Factory growth in PH 2nd-best in ASEAN
The manufacturing activity in the Philippines improved last April securing the second spot with Vietnam, according to an IHS Markit survey conducted for Nikkei.
The country recorded a 52.7 Purchasing Managers Index (PMI) last month, which is a “solid increase” from its 51.5 reading in March. This is also above the 51 PMI average of seven select Association of Southeast Nations (ASEAN) member-states — the highest level in a year from 50.1 in the preceding month.

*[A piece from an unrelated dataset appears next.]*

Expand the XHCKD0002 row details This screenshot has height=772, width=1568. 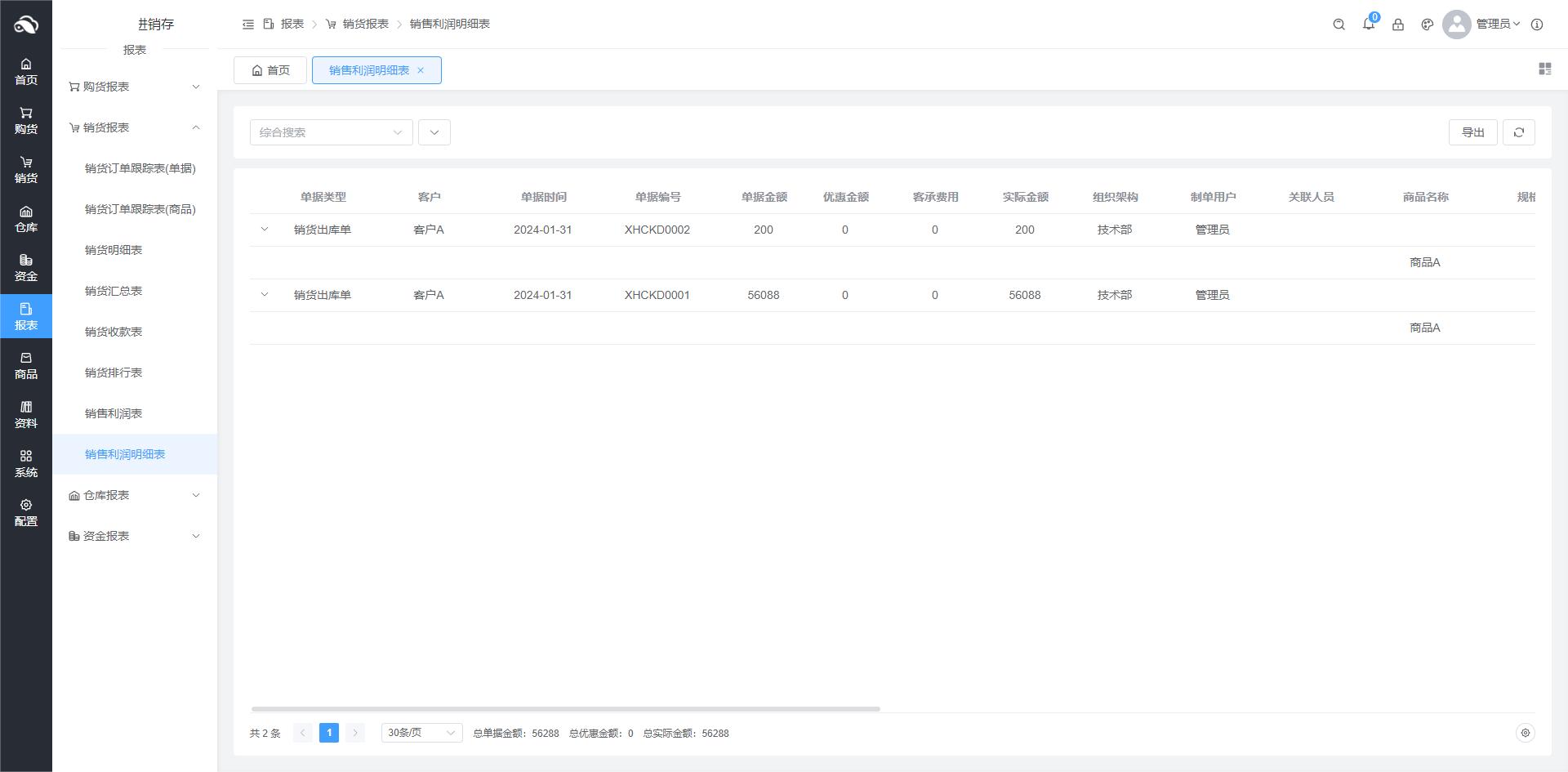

Meanwhile, Myanmar ranked first as the country saw a “sharp increase” of its PMI score to 55.5. Indonesia and Singapore had a “moderate increase” to 51.6 and 51.1 ranking third and fourth respectively.
Taking the fifth spot is Thailand, which saw a “marginal decrease” to 49.5, followed by Malaysia with a “modest decrease” to 48.6.
A PMI score above 50 usually means that there is improvement in business conditions compared to the previous month, and a reading below 50 suggests deterioration.
According to the report, both Vietnam and the Philippines saw “faster improvements in operating conditions.”
Nevertheless, the report also noted that Philippine manufacturers had to deal with higher costs. Hence, they had to raise their selling prices in order “to help protect profit margins”, as the country registered the steepest rate of charge inflation.